Len Lye and the Direct Film

I'm home this week taking care of my infant daughter Jillian, so I'm pretty much on her schedule, which means a quarter of an ounce of formula followed by a six-minute nap followed by another quarter of an ounce of formula, and so on throughout the day. Because I'm doing pretty much everything one-handed, the entries are going to be a bit erratic this week.

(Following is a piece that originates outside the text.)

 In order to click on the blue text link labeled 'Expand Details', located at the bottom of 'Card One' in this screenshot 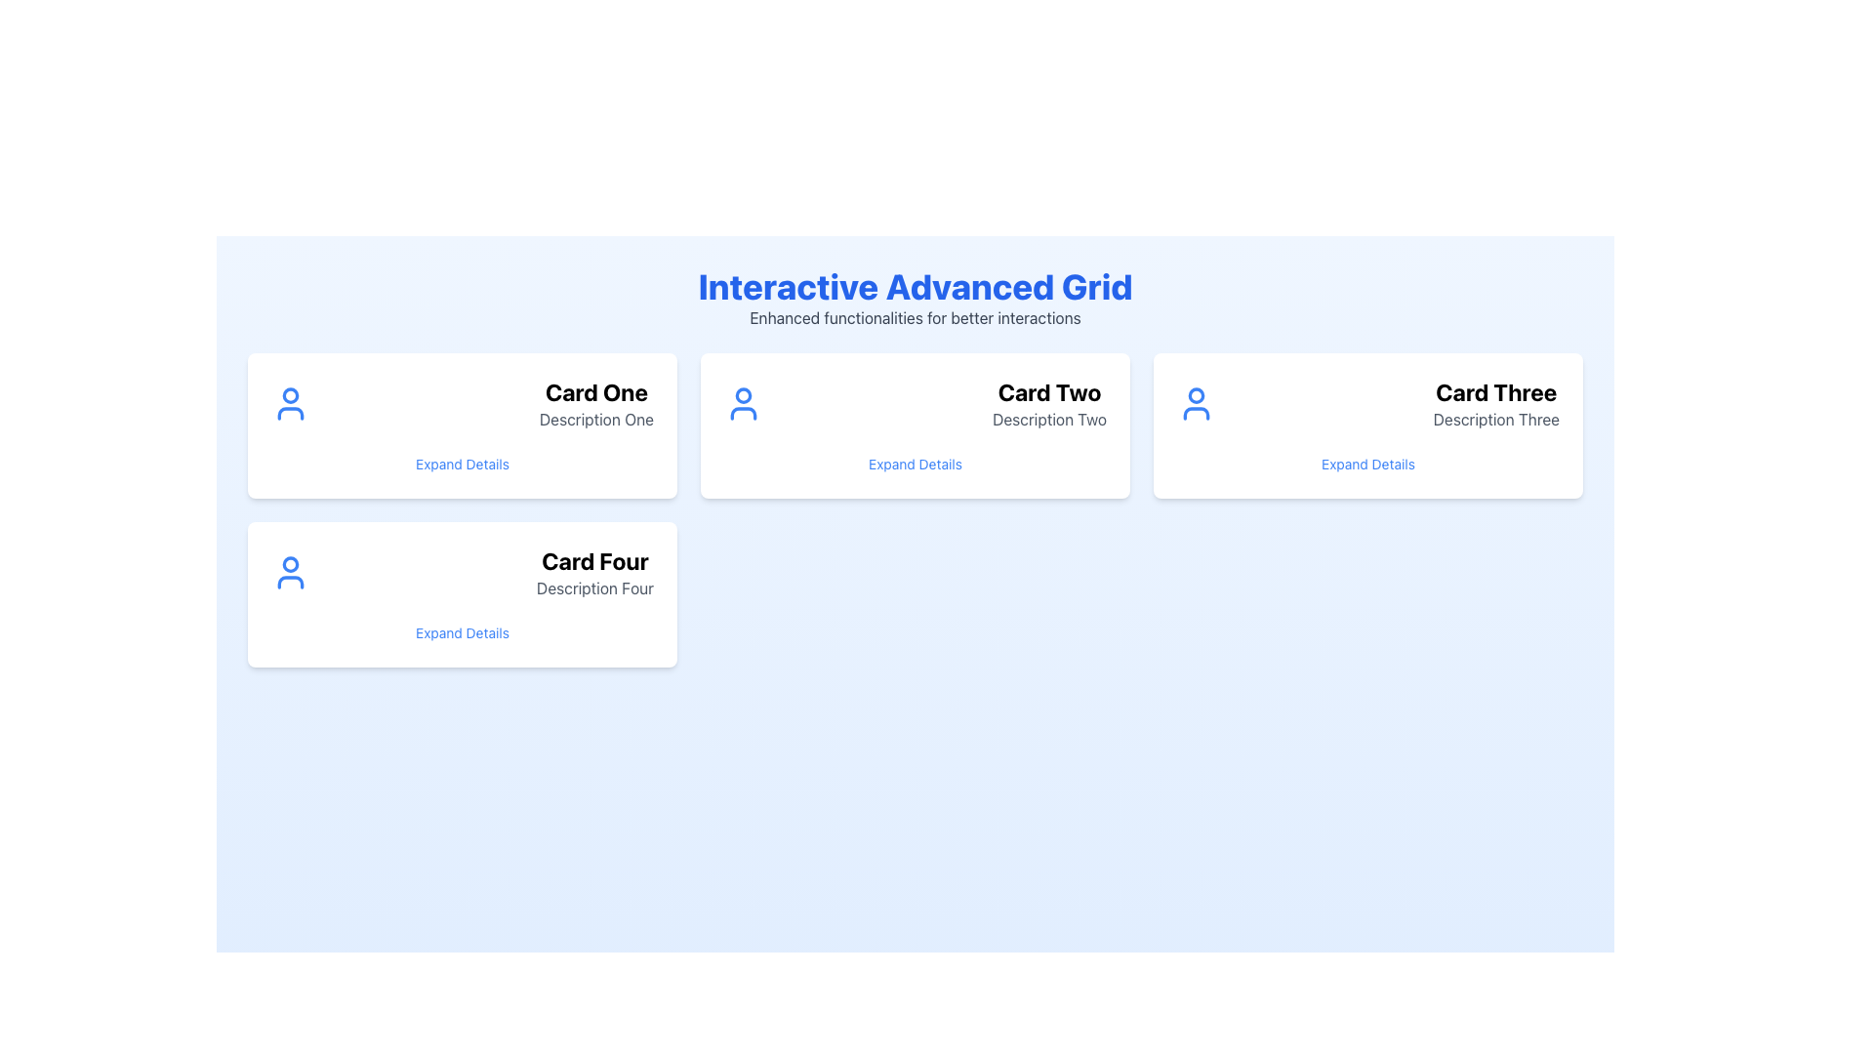, I will do `click(462, 464)`.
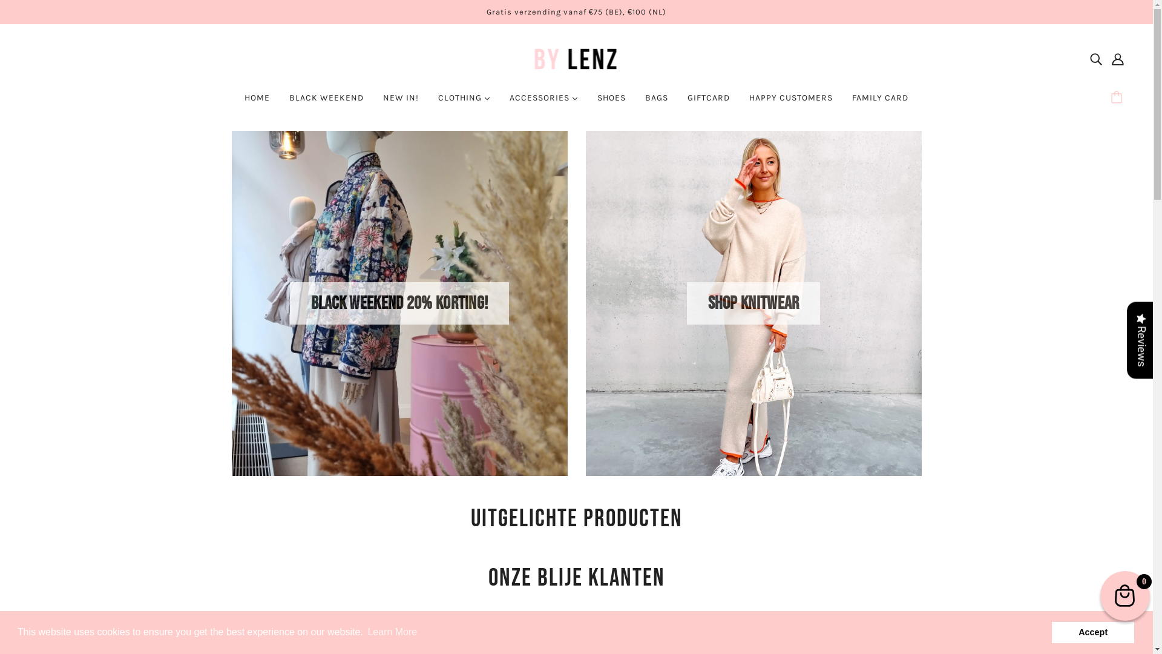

At City of Sound, a site maintained by Londoner Dan Hill, there's a feature on the New Zealand avant-garde filmmaker and artist Len Lye. Lye made a series of direct films (i.e., films made by drawing or painting directly on the film stock), first for the 1936 International Surrealist Exhibition, and later for the British General Post Office. He traveled widely among Maori, Australian aboriginal, and African tribes, and his work has an anthropological feel to it. Imagine crossing David Byrne with Claude Lévi-Strauss, and you've got the general idea. Direct films, which were popular among European avant-garde filmmakers in the 1920s, aren't my favorite type of experimental film. Direct films lacked the rich graphic textures of abstract painting, and the musical accompaniment was generally poorly to the rather primitive sound systems of the period. Lye not only had terrific taste in music -- Hill points out that music sounds very contemporary -- he also regarded indigenous cultures without a trace of condensation.